I recently urged caution in interpreting the U.S.’s mediocre PISA scores. The post was meant to help preempt all the hand-wringing that was expected when the scores became public. But it turns out that the blogosphere didn’t need my infinite wisdom after all: Skepticism about the PISA abounds, and it’s coming from across the ideological spectrum, from Diane Ravitch to Rick Hess.
What’s especially encouraging is that the conversation has focused as much on the reliability of the PISA data as on the interpretation. Gone are the days, hopefully, when a major organization can release a report and expect as a matter of course that the media will treat the data and conclusions as authoritative.
I previously mentioned the inappropriately strong lessons the OECD attempts to draw from thin data. In addition, Hess points to the mixing of city and country data — “Comparing U.S. performance to that of Shanghai isn’t apples and oranges; it’s applesauce and Agent Orange” – the inexplicable fall of Finland, and the extreme sensitivity of the rankings to the choice of test questions.

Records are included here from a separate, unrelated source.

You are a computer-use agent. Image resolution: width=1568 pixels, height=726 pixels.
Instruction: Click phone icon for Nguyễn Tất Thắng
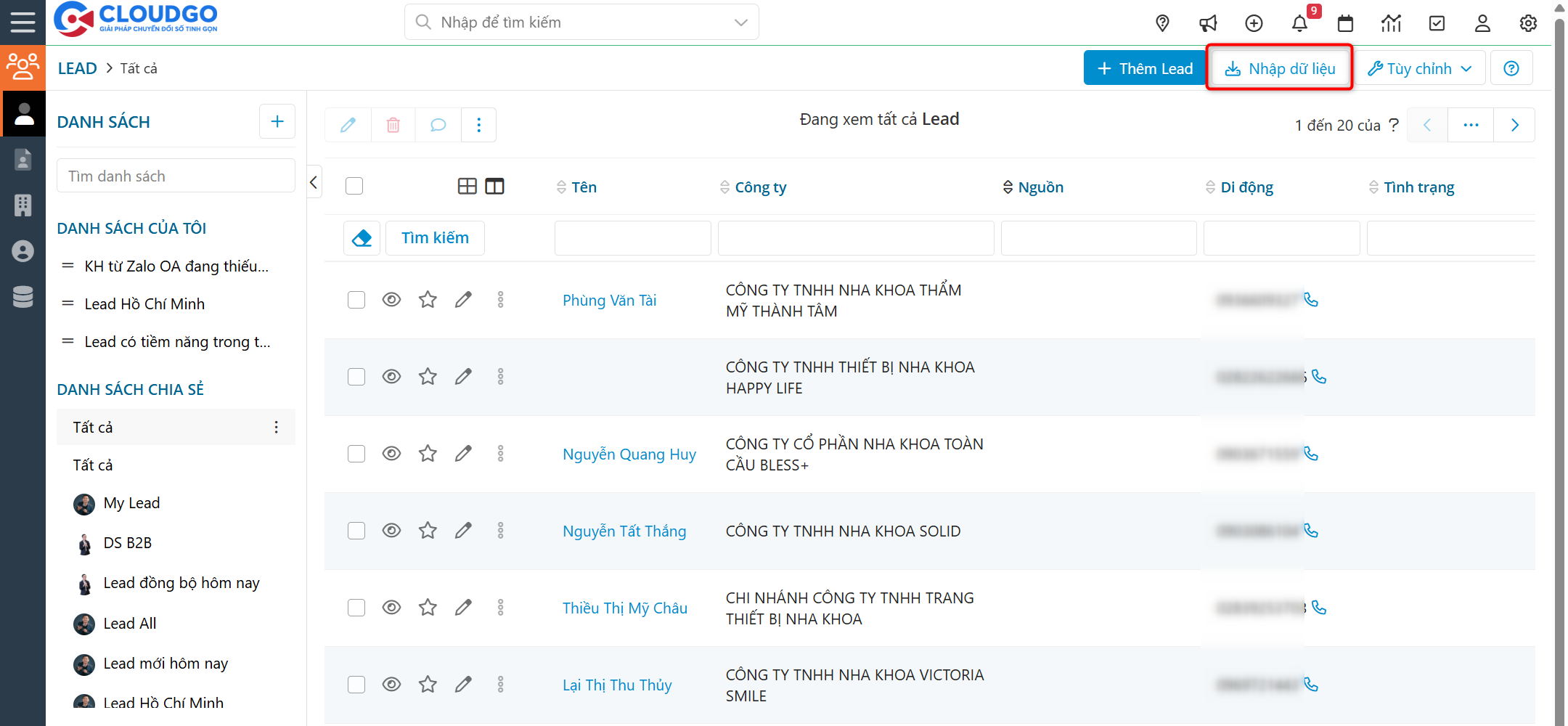coord(1311,531)
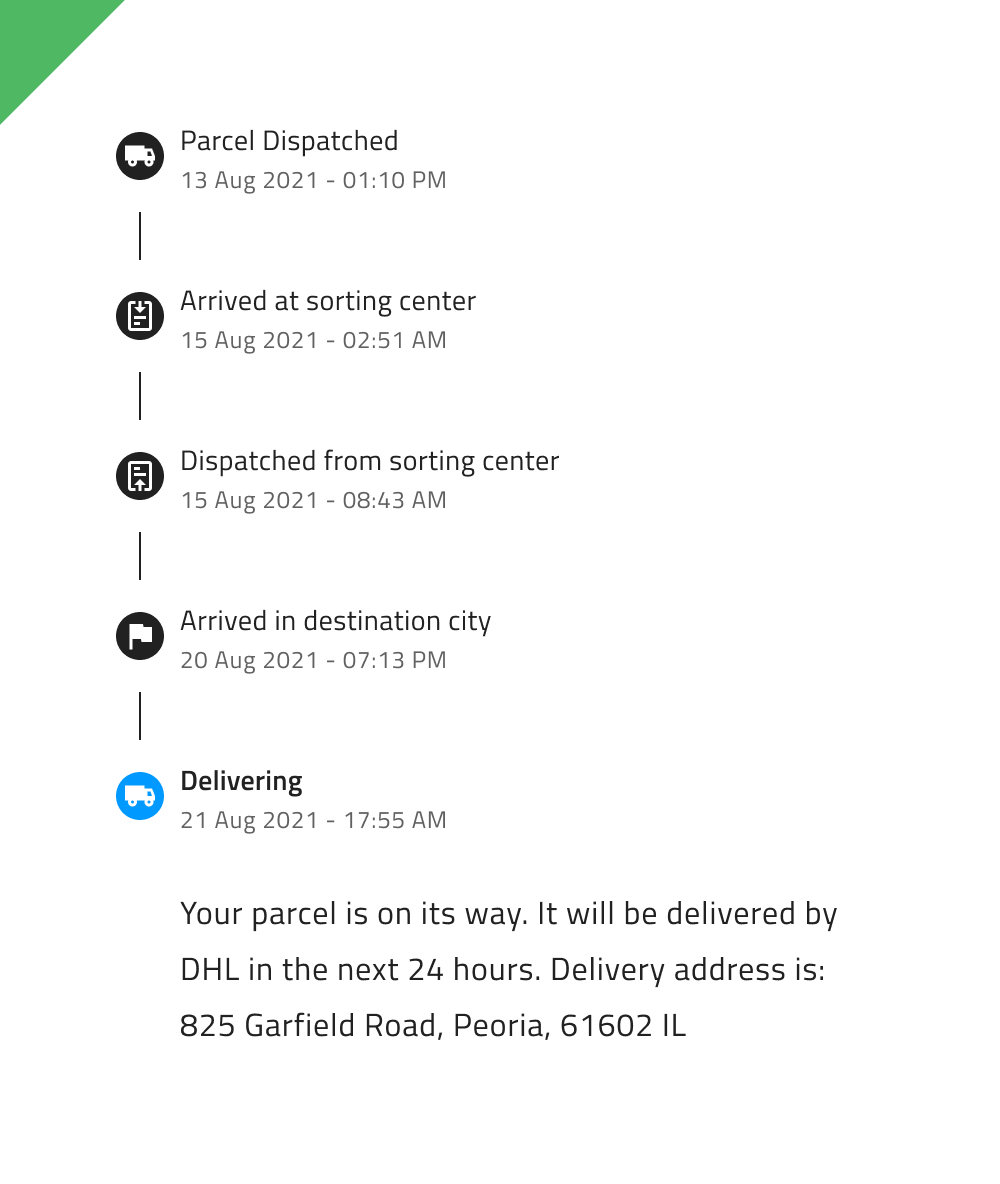The image size is (1000, 1184).
Task: Select the Dispatched from sorting center title
Action: point(369,461)
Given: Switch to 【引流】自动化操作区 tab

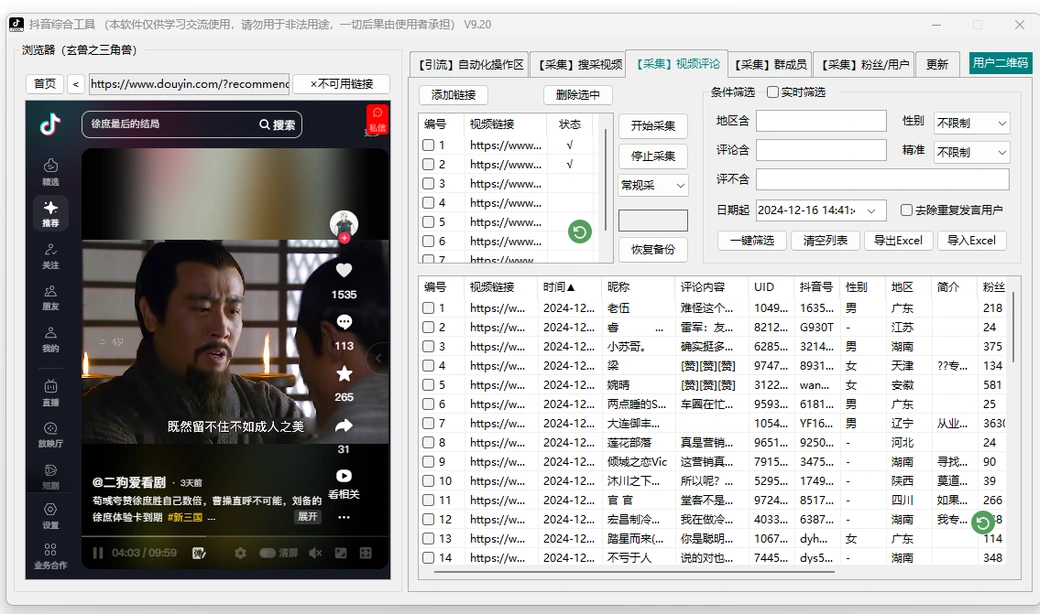Looking at the screenshot, I should pos(470,64).
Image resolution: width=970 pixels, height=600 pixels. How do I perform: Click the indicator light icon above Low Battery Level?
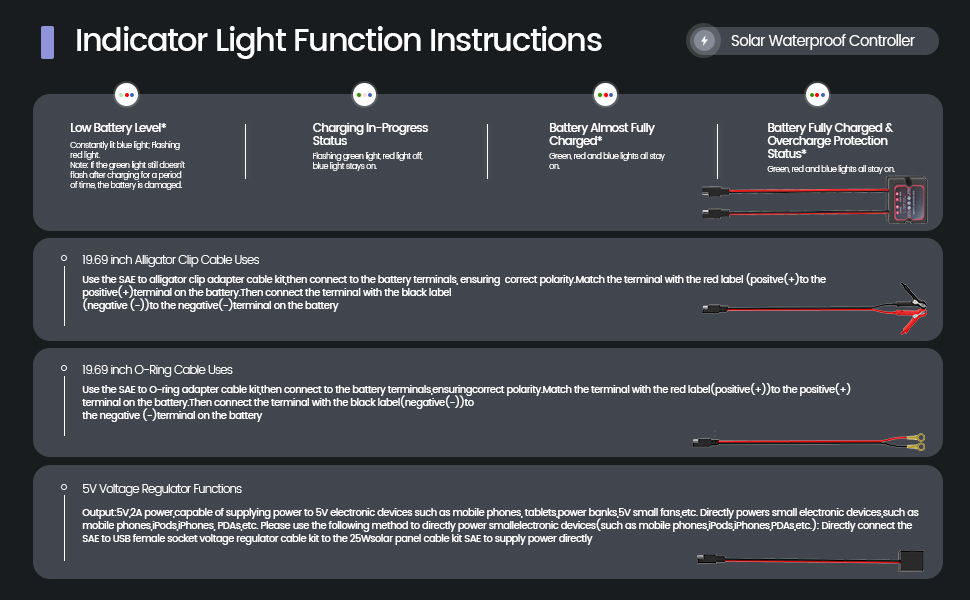point(127,95)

What about the mechanics of PISA test administration? Did every country follow the same strict procedures? Almost certainly not. Consider sample drop-out, which is one of the most frequent problems we confront in program evaluation. Even an impeccable research design won’t produce meaningful results if a significant number of people don’t get measured. This is an especially common issue in educational interventions, when the least gifted students in the treatment group are mysteriously absent on test day.
PISA response rates vary widely from country to country. For instance, Finland tested 96 percent of its nationally-representative sample, but Mexico somehow tested only 63 percent of its own. One need not be a cynic to suspect some gamesmanship there.
This isn’t the first time that I’ve encountered questionable OECD data. Its earlier 2013 report on teachers contained some comparisons of relative pay and work time that were simply invalid. As I wrote at the time, “The truth is that large-scale international comparisons are almost inevitably plagued by inconsistent and unreliable data.” The PISA is no exception.